Growth in Kabuki Syndrome

Since the first large case series of individuals with Kabuki syndrome was published, it has been apparent that postnatal growth deficiency is common. In this series of 62 patients with Kabuki syndrome (primarily Japanese), growth parameters were noted to be normal at birth with growth deficiency occurring during the first year of life and becoming more marked with increasing age such that 83% of patients had evidence of growth deficiency (Niikawa N et al., 1988). Postnatal growth deficiency has been found in other large case series of individuals with Kabuki syndrome of different ethnic backgrounds ranging from 35% (Armstrong L et al., 2005), 61% (Kawame H et al., 1999), to 71% (Schrander-Stumpel et al., 2005). Mean final adult height for Japanese patients has been reported to be -2.3 standard deviations (Niikawa N et al., 1988).

There have been scattered reports of individuals with Kabuki syndrome who were diagnosed with growth hormone deficiency (Niikawa et al., 1988; Devriendt K at al., 1995; Kawame H et al., 1999; Gabrielli O et al., 2002; Armstrong L et al., 2005; Schrander-Stumper C et al., 2005). Efficacy of this therapy, however, has been variable with a “good response” to growth hormone described in one 9 year old boy treated for four years (Gabrielli et al, 2002), an increase in growth velocity in one 3 ½ year old girl treated for 6 months, to “no change in linear rate of growth” in another patient treated from 11 to 12 ½ years of age (Kawame H et al., 1999).

Treatment with human growth hormone is generally thought to be safe. However, it must be administered daily as an injection which raises the issue of cost-benefit ratio.

While growth hormone therapy is clearly indicated in individuals with documented growth hormone deficiency, its use in non-growth hormone deficient children is more controversial. As reviewed in a recent publication, most children treated with growth hormone will exhibit short term benefit, that is an increase in growth velocity, and final adult height will be increased in some (Collett-Solberg PF, 2011). However, large numbers of patients, including those with Kabuki syndrome, would need to be studied to assess the economic, social and psychological costs versus the benefit of gain in stature.

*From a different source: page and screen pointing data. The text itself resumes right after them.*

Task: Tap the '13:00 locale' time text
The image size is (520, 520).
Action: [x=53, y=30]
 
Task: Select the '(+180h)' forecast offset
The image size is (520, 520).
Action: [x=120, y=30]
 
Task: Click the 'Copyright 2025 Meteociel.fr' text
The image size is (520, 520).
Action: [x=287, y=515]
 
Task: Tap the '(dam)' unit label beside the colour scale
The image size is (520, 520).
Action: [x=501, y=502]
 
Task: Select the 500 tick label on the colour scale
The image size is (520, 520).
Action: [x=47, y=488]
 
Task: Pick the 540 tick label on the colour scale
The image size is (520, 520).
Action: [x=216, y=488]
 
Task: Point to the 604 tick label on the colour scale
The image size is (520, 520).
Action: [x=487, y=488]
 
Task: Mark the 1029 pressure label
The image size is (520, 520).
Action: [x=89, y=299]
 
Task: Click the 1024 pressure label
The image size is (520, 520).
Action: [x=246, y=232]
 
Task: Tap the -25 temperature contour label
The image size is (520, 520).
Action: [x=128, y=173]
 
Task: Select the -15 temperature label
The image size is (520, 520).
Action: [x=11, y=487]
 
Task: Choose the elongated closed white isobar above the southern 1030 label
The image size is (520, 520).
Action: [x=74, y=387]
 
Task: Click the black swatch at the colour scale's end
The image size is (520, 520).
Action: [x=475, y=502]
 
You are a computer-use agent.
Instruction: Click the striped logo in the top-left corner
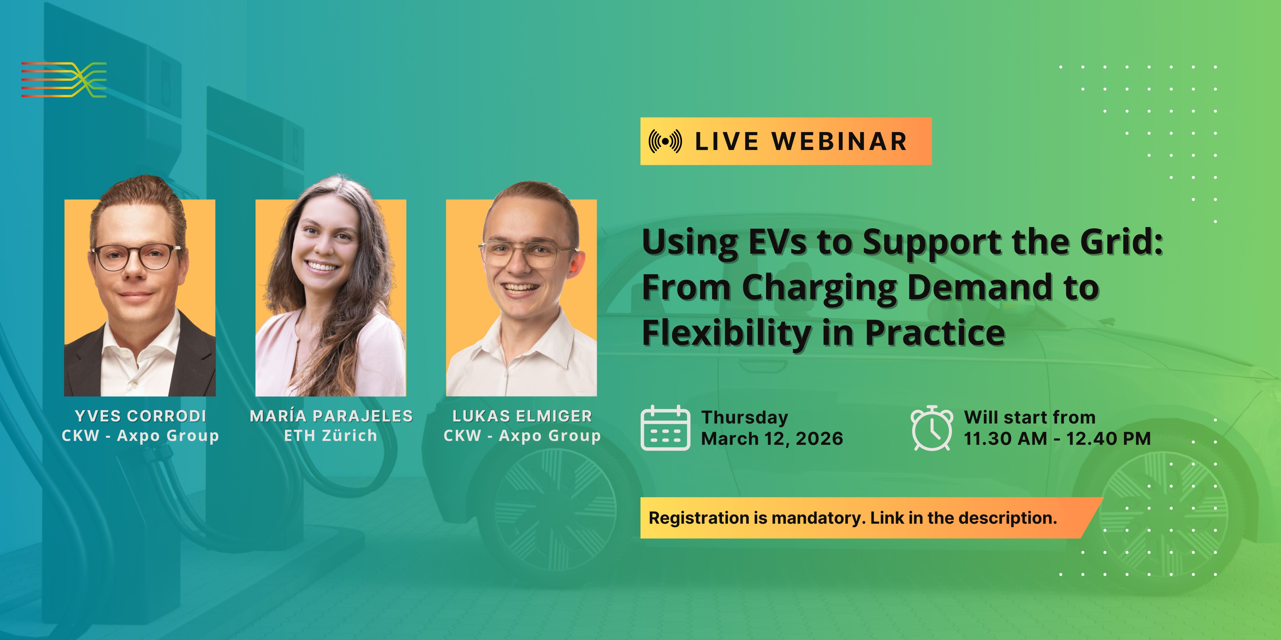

In summary, while postnatal growth deficiency is common, growth hormone deficiency does not appear to be a common feature of Kabuki syndrome. A reasonable approach would be to recommend a pediatric endocrinology evaluation for those individuals with Kabuki syndrome who exhibit short stature and poor growth velocity. The pediatric endocrinologist can then discuss the risks versus the benefits of a trial of growth hormone therapy with the family.


Armstrong L et al. (2005) Further delineation of Kabuki syndrome in 48 well-defined new individuals. Am J Med Genet 132A:265-272.

Collett-Solberg PF. (2011) Update in growth hormone therapy of children. J Clin Endocrinol Metab 96:573-579.

Gabrielli O et al. (2002) Kebuki syndrome and growth hormone deficiency: Description of a case treated by long-term hormone replacement. Clin Dysmorphol 11:71-72.

Devriendt K et al. (1995) Growth hormone deficiency and premature thelarchei in a female infant with Kabuki makeup syndrome. Horm Res 43:303-306.

Kawame H et al. (1999) Phenotypic spectrum and management issues in Kabuki syndrome. J Pediatr 134:480-5.

Niikawa N. et al. (1988) Kabuki make-up (Niikawa-Kuroki) syndrome: A study of 62 patients. Am J Med Genet 31:565-589.

Schrander-Stumpel C et al. (2005) Kabuki syndrome: Clinical data in 20 patients, literature review, and further guidelines for preventative management. Am J Med Genet 132A:234-243.